## Verilen görev 1
Empati üzerine metne göre kalıcı ilişkilerde en temel kural nedir?
## Verilen görev 2
Empati konulu metni son cümlesinden sonra sürdürün.

## Seçilen parça
+ + + + +

İletişimi derinleştirmek ya da anlaşmaya, uzlaşmaya varmak istediğimizde empati yapabilir, böylece hedefimize ulaşma şansımızı arttırır, iletişimi de zenginleştirmiş oluruz. Empati bazen yalnızca dinlemek ve duyguları yansıtmakla mümkün olabilir ve hedefe ulaşma amacıyla salt teknik olarak da kullanılabilir. Örneğin bir işi bir an önce halletmek için birine ‘Çok yorulmuşsun sen, artık bitsin istiyorsundur herhalde’ dediğimizde kişi gerçekten yorgunsa bu ona iyi gelecek ve bizim işimizi yapmaya yatkın hale gelecektir, evet. Ne var ki burada hem ahlak, hem de akıl devreye girer. Ahlak ve akıl kişiye göre değişebilir; bu gerçeği de gözardı etmemekte fayda var.
Empatiyi yalnızca teknik olarak kullanmak karşımızdakine zarar vermediği sürece bence sorun yoktur; ama insanları kullanma amacıyla yola çıkanlar için uyarım şudur: İnsanlar aptal değildirler ve siz empatiyi içselleştirmez, gerçekten hissederek empati yapmazsanız, bir sıçrarsınız, iki sıçrarsınız, sonunda yakalanırsınız. Dolayısıyla geçici ilişkilerde değil de kalıcı ilişkilerde bu yaklaşımı uygulayacaksak, içtenlik (yani gerçekten, içtenlikle anlama çabası) en temel kuraldır.

+ + + + +

## Veri kesiti

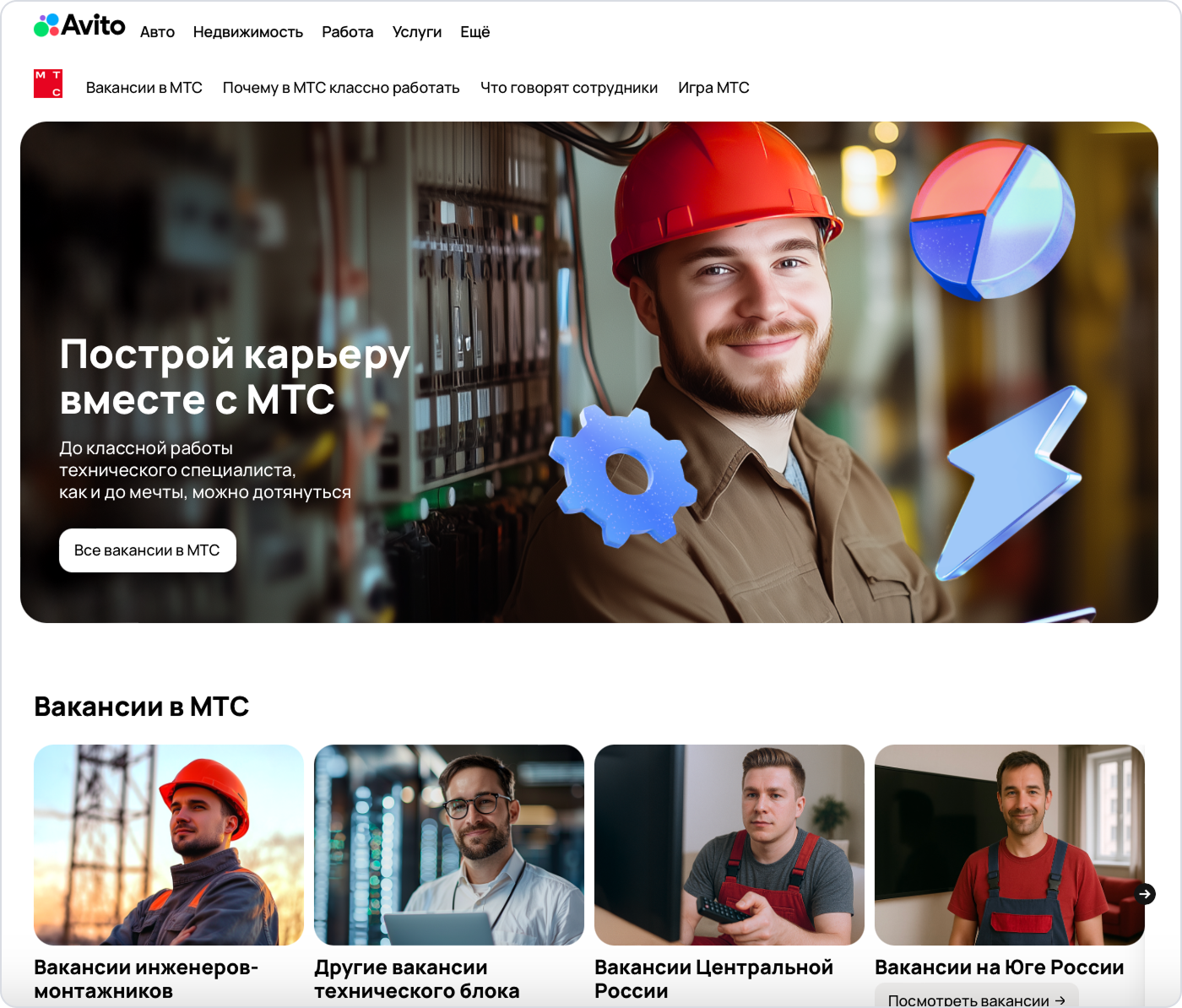
Task: Open the Игра МТС tab
Action: 713,88
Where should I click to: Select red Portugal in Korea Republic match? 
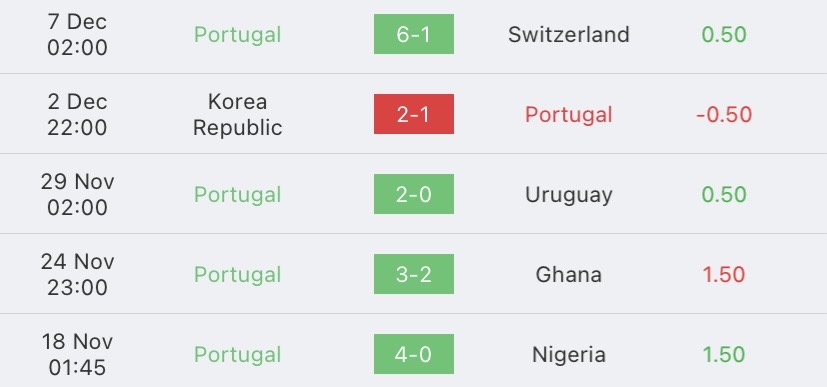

+ + + + +

## Alıştırma sonucu 1
İçtenlik, yani gerçekten, içtenlikle anlama çabası.

## Alıştırma sonucu 2
İlginç ama insan kendi duygularını fark ettikçe başkalarının duygularını da daha kolay fark eder olur. Duyguları fark etmek için usanmadan bu konuda emek harcandığında artık bu fark ediş sıradan bir hal alır ve içselleşir. İşte o zaman güçleniriz, çünkü hem kendimizle hem de çevremizle olan iletişimimizin kalitesi yükselir ve hayatımızı değerlerimiz ve ihtiyaçlarımız doğrultusunda, kendimiz açısından tutarlı bir şekilde yaşamaya adım atarız.
Duygu okuryazarlığı, sorunları daha verimli bir şekilde çözebilmeyi, hayatın zorlu anlarıyla daha kolay baş etmeyi, olumsuzlukları çözümsüz bırakmak yerine konuşarak, düşünerek, hissederek yaşamayı ve olabildiğince yaşamı ıskalamamayı sağlar. Bu öğrenme süreci bir başladı mı, adım adım hayatımıza sızar ve hayatın pek çok alanında ışık tutup yol gösterir. Daha ne olsun?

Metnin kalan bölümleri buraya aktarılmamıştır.